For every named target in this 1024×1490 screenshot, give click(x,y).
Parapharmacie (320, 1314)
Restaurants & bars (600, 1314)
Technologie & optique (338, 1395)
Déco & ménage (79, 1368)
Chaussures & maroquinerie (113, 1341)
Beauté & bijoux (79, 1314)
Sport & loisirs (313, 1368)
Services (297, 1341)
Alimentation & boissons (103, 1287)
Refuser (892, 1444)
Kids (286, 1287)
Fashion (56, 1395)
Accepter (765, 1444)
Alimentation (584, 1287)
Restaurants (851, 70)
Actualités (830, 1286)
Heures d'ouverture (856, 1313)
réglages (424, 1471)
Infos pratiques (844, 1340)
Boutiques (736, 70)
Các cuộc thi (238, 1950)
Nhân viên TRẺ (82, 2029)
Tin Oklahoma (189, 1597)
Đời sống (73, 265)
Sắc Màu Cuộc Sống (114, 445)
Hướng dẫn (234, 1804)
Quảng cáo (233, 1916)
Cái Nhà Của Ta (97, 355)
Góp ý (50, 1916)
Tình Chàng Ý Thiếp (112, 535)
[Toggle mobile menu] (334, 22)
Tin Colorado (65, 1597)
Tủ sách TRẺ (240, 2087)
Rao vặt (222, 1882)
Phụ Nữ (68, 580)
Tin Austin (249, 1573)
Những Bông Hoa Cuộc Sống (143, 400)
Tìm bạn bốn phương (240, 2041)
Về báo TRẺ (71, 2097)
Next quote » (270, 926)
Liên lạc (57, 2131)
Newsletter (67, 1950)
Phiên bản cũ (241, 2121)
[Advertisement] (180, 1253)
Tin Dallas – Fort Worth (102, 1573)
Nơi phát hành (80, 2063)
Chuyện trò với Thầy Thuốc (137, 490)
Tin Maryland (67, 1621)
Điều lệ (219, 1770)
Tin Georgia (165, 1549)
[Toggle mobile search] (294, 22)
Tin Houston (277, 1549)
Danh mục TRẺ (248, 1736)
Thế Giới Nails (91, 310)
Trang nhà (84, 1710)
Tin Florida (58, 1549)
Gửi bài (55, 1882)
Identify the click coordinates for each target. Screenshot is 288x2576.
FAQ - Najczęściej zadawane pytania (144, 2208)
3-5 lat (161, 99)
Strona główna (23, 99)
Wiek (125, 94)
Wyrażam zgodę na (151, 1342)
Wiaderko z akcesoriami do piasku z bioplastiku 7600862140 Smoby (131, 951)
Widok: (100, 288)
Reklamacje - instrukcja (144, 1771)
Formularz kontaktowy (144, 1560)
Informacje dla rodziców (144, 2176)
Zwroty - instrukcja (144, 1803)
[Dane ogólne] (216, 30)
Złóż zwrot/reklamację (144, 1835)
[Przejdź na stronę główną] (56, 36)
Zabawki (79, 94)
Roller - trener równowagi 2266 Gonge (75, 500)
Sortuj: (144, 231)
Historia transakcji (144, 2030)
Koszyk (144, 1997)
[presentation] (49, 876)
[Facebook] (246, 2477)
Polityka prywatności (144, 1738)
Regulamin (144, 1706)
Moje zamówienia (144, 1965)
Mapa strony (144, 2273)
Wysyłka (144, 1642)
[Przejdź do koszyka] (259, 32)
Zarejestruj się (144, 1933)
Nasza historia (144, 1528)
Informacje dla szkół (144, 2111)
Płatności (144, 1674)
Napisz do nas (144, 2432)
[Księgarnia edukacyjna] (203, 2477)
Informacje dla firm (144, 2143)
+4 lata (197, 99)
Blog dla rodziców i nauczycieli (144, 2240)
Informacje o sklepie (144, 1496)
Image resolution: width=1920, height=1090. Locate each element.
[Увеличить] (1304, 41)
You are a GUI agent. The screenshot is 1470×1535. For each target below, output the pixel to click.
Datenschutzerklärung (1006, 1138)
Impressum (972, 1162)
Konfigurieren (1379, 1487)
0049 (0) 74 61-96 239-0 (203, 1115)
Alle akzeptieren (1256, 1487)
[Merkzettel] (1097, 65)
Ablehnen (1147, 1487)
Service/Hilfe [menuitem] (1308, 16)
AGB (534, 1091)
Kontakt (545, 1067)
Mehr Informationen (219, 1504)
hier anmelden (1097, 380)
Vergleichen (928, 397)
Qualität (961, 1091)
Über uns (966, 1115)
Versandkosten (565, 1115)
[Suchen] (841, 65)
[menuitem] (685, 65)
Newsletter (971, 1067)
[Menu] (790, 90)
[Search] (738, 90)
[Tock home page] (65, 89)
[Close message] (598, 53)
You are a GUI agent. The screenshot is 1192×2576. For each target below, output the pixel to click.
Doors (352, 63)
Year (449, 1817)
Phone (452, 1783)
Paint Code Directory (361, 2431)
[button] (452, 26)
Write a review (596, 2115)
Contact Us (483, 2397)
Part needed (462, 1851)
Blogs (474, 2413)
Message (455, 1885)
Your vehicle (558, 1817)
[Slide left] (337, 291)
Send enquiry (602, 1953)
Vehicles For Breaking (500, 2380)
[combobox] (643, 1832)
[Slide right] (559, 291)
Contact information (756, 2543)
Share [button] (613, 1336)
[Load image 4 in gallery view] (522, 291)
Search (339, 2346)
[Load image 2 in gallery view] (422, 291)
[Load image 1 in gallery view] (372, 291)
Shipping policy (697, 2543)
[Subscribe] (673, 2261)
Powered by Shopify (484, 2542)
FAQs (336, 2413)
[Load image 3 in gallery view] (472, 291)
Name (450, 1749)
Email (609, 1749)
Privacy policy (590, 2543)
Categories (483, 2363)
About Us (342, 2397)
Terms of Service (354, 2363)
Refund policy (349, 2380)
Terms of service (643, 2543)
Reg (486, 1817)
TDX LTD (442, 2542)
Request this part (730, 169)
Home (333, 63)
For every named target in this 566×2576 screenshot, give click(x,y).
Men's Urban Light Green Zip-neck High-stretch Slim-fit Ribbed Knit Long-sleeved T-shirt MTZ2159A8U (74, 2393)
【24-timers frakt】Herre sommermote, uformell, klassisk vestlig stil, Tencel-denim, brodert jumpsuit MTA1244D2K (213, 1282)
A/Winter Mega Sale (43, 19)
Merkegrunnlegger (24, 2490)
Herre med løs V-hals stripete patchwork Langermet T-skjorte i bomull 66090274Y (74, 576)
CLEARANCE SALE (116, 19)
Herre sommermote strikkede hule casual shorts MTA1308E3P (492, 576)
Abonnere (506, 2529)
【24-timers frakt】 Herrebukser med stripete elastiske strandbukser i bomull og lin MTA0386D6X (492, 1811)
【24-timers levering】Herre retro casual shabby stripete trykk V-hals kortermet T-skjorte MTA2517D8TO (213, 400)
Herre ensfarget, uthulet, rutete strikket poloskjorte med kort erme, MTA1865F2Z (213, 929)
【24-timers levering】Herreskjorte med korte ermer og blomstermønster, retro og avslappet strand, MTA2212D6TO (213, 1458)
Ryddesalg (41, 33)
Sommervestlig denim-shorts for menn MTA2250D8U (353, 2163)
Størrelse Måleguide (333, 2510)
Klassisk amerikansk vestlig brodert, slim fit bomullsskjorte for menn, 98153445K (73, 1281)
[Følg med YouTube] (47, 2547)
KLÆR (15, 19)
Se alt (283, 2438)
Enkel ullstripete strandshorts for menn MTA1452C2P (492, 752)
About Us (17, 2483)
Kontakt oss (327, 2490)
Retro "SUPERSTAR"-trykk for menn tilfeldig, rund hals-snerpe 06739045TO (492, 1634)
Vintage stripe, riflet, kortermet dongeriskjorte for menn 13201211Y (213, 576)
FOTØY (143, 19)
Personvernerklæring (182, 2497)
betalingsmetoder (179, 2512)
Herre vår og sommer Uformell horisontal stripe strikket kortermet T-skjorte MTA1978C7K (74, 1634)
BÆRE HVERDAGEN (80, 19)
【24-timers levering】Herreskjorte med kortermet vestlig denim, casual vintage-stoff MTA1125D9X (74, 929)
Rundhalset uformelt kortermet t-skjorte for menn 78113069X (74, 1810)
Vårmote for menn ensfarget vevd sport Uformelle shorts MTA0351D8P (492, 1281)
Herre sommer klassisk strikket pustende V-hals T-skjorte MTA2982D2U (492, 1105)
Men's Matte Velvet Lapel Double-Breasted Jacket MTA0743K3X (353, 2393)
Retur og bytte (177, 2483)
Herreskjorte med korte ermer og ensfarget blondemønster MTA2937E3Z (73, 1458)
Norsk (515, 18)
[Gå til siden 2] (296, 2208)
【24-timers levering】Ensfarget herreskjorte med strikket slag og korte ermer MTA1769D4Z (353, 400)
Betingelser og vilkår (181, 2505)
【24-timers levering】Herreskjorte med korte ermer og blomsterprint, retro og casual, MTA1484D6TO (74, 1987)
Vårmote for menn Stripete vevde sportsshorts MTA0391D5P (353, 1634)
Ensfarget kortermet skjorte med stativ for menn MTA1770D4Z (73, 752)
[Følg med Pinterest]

---

- _TASK DETAILS_
When you reach the line containing "Abonnere (506, 2529)" in the data above, start copying exactly, and stop after the line containing "MTA2517D8TO (213, 400)".

- _SOLVED EXERCISE_
Abonnere (506, 2529)
【24-timers frakt】 Herrebukser med stripete elastiske strandbukser i bomull og lin MTA0386D6X (492, 1811)
【24-timers levering】Herre retro casual shabby stripete trykk V-hals kortermet T-skjorte MTA2517D8TO (213, 400)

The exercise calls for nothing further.